## TASK INSTRUCTIONS
Rewrite the part of the records that opens with the line containing "Open new tab with plus button" and runs through the end of the records as a JSON list of strings, one string per line, omitting blank lines.

## WORKING DATA
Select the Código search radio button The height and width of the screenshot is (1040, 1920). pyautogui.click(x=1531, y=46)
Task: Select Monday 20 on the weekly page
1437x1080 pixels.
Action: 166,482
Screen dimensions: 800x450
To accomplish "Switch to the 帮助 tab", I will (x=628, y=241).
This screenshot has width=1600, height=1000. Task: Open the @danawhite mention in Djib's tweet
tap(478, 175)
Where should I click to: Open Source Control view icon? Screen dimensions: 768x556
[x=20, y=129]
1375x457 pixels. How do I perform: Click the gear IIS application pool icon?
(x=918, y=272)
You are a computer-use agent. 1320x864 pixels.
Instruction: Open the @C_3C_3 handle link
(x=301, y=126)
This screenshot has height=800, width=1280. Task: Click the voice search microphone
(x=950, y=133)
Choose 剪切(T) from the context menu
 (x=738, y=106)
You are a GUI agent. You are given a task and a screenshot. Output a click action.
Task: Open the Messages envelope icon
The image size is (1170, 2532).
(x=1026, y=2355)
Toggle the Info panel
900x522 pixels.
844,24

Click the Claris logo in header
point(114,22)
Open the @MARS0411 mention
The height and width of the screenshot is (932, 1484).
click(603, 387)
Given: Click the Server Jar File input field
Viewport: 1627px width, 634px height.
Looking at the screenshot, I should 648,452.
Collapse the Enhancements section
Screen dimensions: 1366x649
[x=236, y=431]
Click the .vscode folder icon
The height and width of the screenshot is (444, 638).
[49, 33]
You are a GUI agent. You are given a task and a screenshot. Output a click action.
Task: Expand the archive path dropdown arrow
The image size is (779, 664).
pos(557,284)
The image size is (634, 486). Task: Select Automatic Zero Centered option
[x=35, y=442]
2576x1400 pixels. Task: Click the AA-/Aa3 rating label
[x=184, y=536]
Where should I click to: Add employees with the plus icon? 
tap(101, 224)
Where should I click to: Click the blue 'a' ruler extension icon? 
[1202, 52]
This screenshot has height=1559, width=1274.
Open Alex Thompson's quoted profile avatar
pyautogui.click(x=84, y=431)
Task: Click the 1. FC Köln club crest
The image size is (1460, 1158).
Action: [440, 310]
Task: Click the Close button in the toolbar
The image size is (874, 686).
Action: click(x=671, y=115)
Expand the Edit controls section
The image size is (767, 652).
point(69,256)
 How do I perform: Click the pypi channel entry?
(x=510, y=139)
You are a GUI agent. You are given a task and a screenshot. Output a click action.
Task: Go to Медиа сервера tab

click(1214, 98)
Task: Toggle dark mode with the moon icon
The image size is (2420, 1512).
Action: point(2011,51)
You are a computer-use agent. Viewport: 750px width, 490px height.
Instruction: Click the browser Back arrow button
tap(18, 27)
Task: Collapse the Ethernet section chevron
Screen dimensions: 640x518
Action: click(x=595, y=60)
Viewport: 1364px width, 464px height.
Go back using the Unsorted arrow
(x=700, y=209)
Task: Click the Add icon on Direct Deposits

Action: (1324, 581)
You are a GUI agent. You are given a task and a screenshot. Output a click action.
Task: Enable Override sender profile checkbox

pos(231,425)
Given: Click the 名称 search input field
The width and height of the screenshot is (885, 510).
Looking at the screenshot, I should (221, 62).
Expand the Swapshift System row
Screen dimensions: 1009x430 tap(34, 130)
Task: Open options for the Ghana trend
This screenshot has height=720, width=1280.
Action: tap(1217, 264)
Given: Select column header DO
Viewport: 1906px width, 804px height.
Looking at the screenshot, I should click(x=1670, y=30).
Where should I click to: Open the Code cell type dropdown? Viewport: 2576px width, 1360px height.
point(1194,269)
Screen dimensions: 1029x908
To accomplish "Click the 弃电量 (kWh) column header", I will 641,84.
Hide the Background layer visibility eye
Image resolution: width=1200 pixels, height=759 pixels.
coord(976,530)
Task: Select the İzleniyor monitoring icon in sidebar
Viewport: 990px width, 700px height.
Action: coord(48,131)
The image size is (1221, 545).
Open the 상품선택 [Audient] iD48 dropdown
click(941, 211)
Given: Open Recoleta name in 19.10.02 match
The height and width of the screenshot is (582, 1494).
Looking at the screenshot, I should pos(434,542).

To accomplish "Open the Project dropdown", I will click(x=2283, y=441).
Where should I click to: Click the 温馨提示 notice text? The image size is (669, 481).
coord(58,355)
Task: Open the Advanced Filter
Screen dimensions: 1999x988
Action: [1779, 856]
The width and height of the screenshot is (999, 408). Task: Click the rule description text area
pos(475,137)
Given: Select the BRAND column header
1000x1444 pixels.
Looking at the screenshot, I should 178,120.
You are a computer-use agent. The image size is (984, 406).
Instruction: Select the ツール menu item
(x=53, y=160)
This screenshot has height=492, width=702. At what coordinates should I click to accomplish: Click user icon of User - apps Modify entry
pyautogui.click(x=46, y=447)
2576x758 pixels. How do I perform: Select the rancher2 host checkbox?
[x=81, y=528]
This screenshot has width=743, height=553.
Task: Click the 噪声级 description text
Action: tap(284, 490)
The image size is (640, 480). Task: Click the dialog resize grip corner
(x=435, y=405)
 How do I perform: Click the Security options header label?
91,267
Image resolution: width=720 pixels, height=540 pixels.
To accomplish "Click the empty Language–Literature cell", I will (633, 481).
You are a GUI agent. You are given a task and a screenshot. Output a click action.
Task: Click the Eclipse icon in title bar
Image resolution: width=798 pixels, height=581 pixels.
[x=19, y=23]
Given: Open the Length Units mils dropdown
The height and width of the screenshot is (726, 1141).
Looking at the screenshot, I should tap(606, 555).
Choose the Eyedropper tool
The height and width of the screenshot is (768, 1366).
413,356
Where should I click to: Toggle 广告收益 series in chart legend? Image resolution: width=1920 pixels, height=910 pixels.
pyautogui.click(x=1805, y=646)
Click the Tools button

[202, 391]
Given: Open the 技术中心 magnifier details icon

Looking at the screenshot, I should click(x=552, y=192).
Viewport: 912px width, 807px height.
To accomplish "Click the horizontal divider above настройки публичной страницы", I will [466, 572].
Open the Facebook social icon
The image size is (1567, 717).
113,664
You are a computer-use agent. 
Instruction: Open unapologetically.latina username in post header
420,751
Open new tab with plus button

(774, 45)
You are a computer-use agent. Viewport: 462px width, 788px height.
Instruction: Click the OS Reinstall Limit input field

## EXERCISE ANSWER
[
  "Open new tab with plus button",
  "(774, 45)",
  "You are a computer-use agent. Viewport: 462px width, 788px height.",
  "Instruction: Click the OS Reinstall Limit input field"
]